#### Goal of the exercise:
Count the lines in the records that contain the string "width", treating uppercase and lowercase letters as different. Reply with the number alone.

#### Provided records:
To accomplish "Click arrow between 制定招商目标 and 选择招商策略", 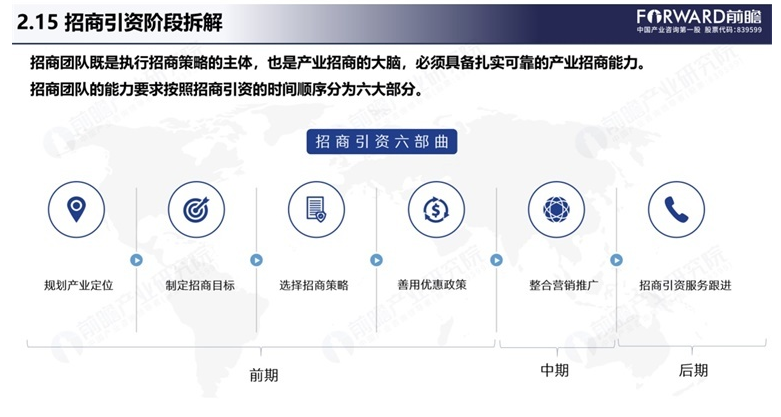I will [x=257, y=259].
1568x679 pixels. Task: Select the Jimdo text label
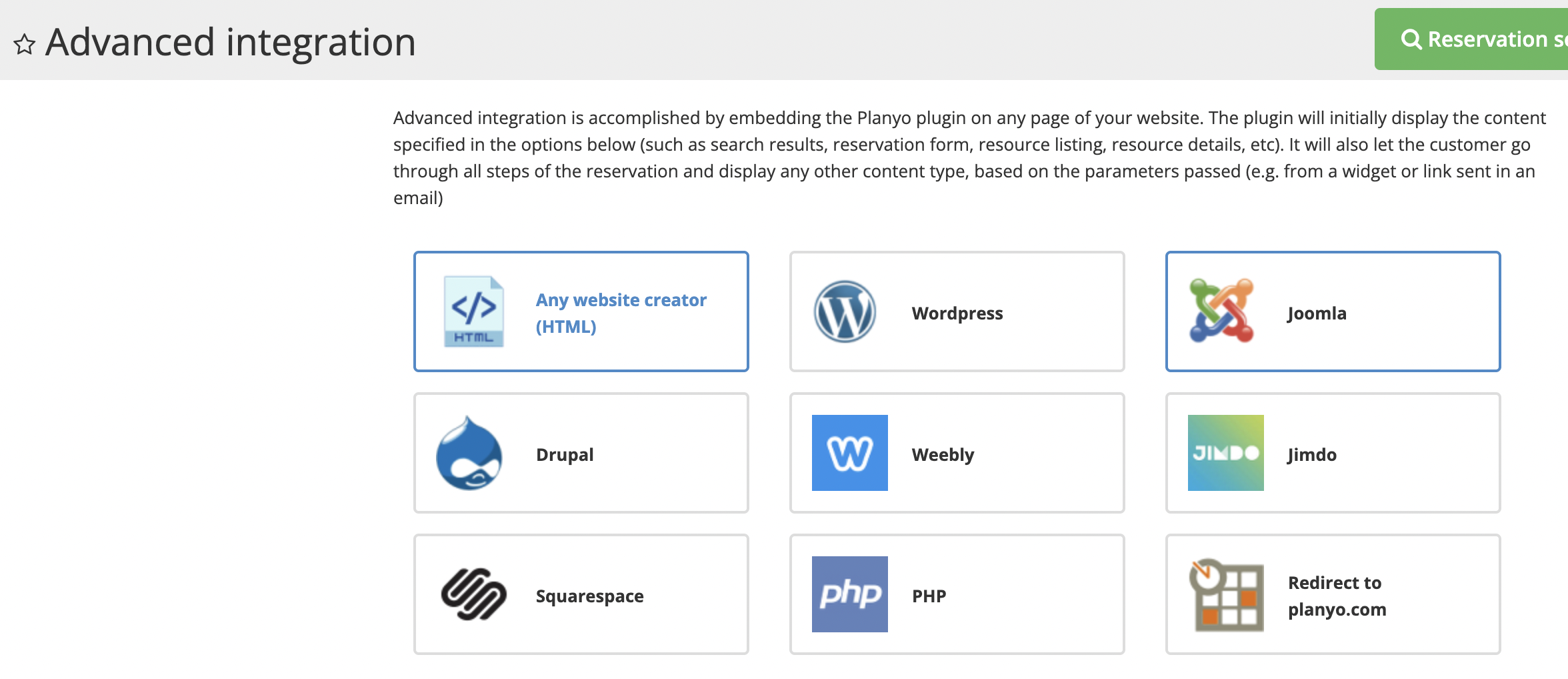coord(1312,455)
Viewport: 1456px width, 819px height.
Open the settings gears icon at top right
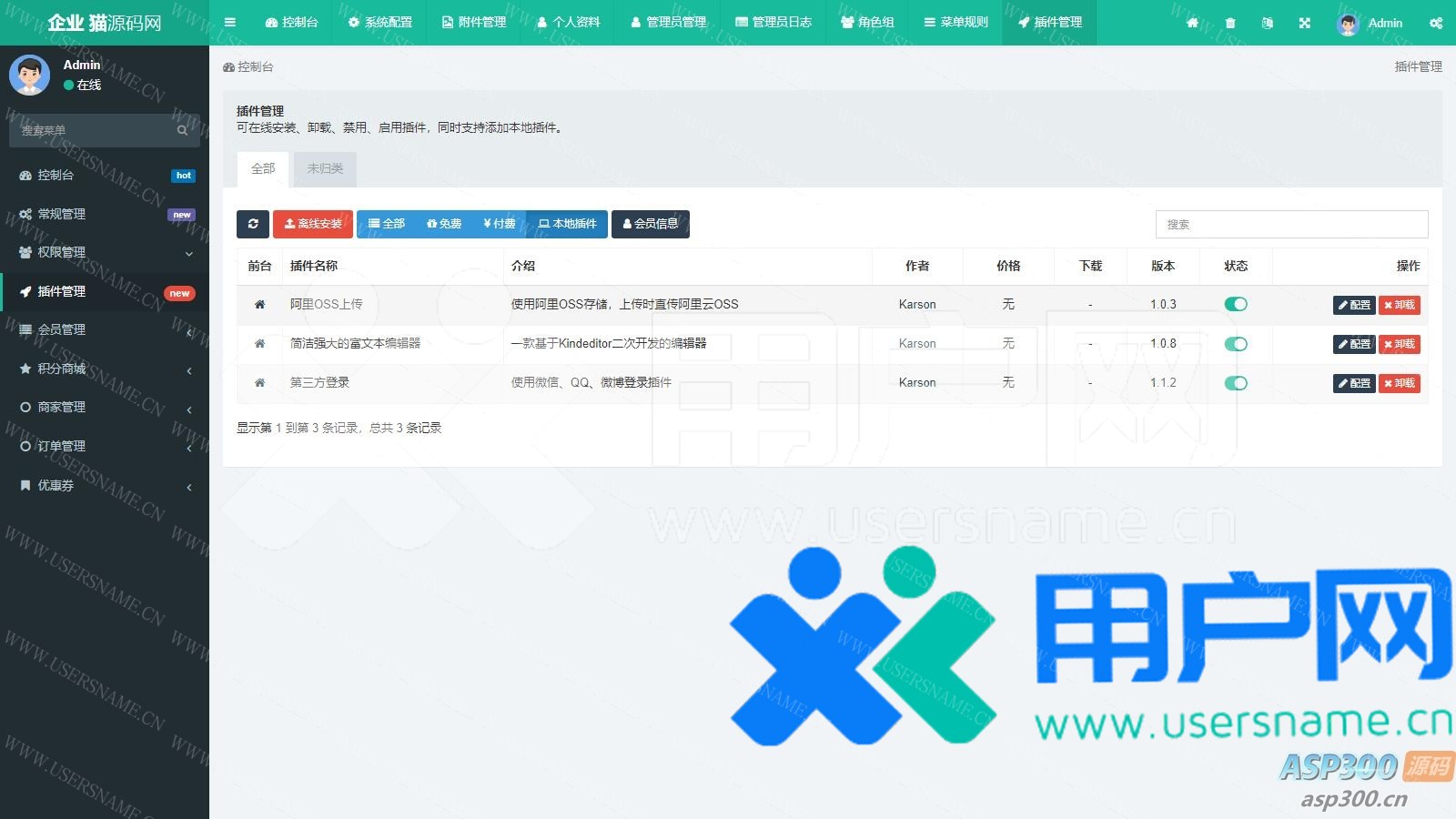point(1436,23)
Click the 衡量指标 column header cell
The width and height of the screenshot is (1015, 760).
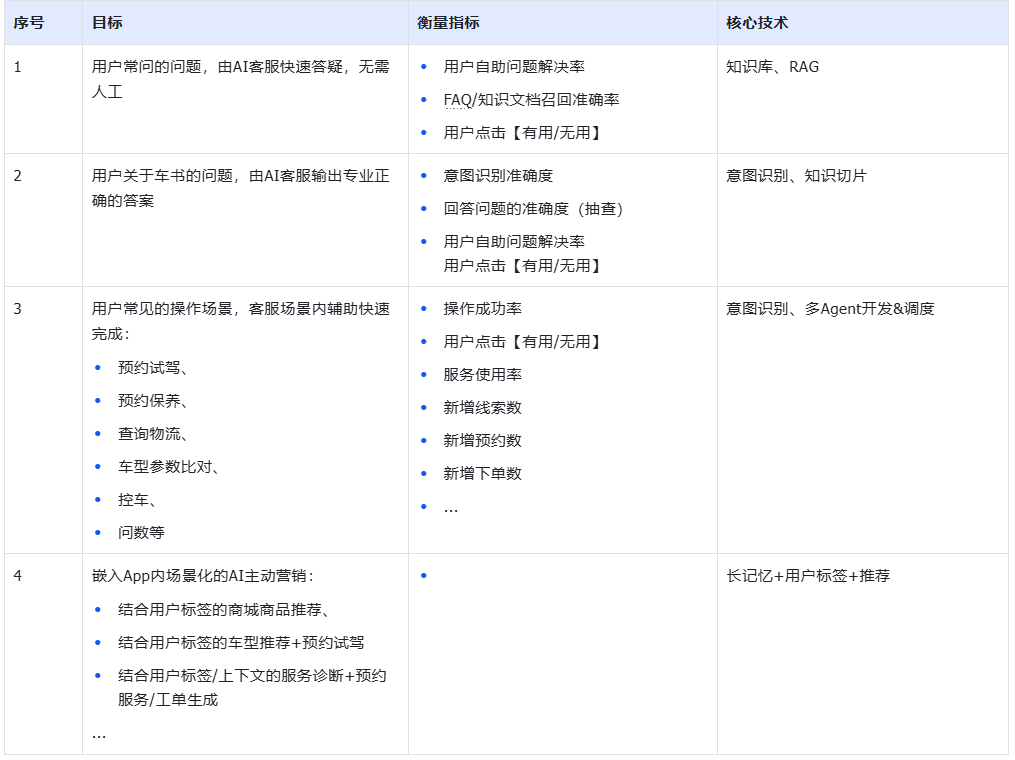pyautogui.click(x=448, y=22)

#### Response for this exercise:
2